* begin *
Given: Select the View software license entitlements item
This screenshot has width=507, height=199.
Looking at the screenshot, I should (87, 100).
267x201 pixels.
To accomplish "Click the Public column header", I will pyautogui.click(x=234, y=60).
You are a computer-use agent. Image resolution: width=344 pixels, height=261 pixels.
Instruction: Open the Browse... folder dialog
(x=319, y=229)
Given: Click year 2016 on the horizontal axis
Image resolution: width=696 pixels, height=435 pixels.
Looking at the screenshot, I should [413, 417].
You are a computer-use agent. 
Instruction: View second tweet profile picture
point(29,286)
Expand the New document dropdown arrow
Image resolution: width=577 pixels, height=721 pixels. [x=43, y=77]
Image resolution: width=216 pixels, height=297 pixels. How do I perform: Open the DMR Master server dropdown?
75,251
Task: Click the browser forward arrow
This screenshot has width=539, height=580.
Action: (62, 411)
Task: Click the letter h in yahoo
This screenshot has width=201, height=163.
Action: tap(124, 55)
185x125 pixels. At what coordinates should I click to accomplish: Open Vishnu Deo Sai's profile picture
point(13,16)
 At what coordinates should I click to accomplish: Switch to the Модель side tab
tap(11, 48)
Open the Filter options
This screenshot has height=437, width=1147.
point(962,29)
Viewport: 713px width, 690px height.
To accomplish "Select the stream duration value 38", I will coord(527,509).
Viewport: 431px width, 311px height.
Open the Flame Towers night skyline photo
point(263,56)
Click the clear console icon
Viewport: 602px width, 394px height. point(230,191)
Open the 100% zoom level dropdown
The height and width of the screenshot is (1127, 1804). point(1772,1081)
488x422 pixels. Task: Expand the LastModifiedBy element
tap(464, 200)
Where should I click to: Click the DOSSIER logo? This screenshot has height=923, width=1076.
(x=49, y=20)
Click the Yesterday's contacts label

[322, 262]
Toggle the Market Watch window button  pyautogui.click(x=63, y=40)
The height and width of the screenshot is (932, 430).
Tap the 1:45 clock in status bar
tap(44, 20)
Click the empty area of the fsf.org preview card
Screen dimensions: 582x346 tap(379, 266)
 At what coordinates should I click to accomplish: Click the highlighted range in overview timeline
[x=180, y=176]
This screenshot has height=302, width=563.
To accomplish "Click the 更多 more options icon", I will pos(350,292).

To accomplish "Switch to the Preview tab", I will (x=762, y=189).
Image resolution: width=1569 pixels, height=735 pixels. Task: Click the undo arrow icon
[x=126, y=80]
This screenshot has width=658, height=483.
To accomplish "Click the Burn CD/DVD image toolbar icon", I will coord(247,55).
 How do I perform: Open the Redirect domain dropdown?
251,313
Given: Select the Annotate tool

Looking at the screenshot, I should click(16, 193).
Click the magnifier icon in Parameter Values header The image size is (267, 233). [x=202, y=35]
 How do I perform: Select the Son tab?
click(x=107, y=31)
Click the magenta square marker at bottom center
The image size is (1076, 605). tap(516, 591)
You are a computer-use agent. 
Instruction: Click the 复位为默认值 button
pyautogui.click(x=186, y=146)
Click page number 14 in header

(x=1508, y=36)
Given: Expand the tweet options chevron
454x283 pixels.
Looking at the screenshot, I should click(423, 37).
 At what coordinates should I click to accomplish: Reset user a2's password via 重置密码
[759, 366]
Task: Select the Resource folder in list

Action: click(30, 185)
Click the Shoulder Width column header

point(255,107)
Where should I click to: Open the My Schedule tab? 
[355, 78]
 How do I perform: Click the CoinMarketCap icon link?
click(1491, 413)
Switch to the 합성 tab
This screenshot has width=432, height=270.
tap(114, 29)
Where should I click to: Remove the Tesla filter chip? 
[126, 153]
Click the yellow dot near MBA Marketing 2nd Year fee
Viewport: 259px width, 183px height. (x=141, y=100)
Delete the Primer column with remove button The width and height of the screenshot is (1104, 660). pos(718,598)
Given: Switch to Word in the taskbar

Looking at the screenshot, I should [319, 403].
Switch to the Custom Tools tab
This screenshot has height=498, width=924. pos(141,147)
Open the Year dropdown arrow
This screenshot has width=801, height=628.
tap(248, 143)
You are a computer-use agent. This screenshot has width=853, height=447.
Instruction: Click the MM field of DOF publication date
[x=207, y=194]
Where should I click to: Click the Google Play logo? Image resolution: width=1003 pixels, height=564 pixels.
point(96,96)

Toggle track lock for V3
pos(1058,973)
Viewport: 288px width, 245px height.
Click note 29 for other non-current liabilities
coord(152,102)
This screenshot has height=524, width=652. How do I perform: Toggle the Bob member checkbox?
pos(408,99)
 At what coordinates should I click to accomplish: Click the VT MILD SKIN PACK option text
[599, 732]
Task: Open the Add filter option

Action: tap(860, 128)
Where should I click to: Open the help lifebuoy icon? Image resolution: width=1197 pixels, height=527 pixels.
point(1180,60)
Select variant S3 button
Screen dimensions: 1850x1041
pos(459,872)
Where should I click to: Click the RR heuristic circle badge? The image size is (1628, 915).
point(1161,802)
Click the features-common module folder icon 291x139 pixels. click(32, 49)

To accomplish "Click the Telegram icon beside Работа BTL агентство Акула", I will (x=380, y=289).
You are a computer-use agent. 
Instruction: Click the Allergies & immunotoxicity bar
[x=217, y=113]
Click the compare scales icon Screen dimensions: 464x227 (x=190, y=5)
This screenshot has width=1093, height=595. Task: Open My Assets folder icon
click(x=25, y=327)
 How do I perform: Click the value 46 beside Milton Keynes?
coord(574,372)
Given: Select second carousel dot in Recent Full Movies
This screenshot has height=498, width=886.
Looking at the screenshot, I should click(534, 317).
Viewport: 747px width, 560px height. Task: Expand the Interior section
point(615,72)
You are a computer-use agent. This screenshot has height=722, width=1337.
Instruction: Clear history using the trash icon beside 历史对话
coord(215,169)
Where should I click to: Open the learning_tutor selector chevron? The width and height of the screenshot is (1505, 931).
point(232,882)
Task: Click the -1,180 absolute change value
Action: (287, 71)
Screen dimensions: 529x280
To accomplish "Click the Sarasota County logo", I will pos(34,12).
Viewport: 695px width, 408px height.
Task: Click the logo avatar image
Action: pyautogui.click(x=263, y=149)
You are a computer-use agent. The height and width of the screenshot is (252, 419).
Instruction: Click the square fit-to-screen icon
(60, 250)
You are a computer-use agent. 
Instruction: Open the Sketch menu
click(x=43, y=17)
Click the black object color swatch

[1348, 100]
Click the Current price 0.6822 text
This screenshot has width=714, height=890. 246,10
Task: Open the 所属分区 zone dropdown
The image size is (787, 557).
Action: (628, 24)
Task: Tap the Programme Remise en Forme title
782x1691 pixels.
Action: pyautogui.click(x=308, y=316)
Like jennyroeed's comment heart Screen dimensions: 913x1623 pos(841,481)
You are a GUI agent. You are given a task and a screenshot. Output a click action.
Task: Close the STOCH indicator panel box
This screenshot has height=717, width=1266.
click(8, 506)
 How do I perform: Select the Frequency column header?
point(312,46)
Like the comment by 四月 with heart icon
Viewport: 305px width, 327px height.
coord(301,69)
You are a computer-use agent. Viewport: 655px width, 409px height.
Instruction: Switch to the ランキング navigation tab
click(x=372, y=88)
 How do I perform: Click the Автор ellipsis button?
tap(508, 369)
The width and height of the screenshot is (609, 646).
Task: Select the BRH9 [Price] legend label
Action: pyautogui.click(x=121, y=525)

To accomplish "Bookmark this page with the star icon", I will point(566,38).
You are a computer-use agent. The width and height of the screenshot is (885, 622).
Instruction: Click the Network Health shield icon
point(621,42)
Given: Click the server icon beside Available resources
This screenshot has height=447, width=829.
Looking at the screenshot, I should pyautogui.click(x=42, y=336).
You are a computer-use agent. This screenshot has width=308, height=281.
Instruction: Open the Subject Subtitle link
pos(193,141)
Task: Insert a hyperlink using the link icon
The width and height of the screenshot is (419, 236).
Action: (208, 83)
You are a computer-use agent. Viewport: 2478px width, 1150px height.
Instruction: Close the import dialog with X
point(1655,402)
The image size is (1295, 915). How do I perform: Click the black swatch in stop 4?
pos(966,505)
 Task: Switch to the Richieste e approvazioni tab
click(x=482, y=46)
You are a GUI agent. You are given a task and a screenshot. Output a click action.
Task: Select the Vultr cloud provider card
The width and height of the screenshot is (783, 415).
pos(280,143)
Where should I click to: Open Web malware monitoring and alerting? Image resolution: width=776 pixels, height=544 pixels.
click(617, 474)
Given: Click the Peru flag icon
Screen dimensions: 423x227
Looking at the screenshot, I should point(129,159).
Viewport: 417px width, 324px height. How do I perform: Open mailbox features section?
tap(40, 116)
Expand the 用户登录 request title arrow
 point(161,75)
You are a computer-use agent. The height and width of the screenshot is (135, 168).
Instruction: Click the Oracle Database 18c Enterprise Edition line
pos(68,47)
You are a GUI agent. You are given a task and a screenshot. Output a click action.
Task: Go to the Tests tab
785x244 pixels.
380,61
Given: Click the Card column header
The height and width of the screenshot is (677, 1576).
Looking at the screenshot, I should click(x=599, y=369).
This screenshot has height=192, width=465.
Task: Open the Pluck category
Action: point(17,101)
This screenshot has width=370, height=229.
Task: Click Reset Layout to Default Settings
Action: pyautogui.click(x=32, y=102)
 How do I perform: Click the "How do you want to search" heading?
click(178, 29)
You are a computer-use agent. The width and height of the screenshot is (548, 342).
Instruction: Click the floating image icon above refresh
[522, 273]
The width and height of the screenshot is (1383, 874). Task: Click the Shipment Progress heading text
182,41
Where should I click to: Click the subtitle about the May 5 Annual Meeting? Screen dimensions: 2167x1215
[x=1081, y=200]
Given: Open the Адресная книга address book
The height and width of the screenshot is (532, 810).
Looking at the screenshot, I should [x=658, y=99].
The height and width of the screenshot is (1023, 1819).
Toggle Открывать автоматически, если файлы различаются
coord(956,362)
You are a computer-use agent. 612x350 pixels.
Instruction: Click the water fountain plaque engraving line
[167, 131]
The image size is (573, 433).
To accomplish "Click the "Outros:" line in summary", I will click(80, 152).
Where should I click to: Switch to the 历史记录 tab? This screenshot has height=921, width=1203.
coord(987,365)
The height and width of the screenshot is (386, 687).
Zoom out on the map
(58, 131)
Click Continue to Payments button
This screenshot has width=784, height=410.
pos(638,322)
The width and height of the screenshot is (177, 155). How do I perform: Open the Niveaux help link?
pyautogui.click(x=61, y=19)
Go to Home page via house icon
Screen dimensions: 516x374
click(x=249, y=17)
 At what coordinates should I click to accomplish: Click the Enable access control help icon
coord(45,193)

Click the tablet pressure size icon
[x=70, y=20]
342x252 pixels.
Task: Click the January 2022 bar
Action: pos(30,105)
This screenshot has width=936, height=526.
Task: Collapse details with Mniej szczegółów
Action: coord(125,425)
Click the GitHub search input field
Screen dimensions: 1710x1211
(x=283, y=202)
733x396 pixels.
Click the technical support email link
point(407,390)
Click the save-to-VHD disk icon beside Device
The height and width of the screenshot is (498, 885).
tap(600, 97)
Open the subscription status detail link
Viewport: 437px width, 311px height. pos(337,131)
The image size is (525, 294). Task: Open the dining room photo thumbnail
* end *
» Instructions to follow: Render the part of the entries that opens with the line containing "Task: Click the browser forward arrow" and closes with the line containing "point(962,29)" as a JSON list of strings, one string per line, with blank lines omitted.

» Solution for this task:
[
  "Task: Click the browser forward arrow",
  "This screenshot has width=539, height=580.",
  "Action: (62, 411)",
  "Task: Click the letter h in yahoo",
  "This screenshot has width=201, height=163.",
  "Action: tap(124, 55)",
  "185x125 pixels. At what coordinates should I click to accomplish: Open Vishnu Deo Sai's profile picture",
  "point(13,16)",
  " At what coordinates should I click to accomplish: Switch to the Модель side tab",
  "tap(11, 48)",
  "Open the Filter options",
  "This screenshot has height=437, width=1147.",
  "point(962,29)"
]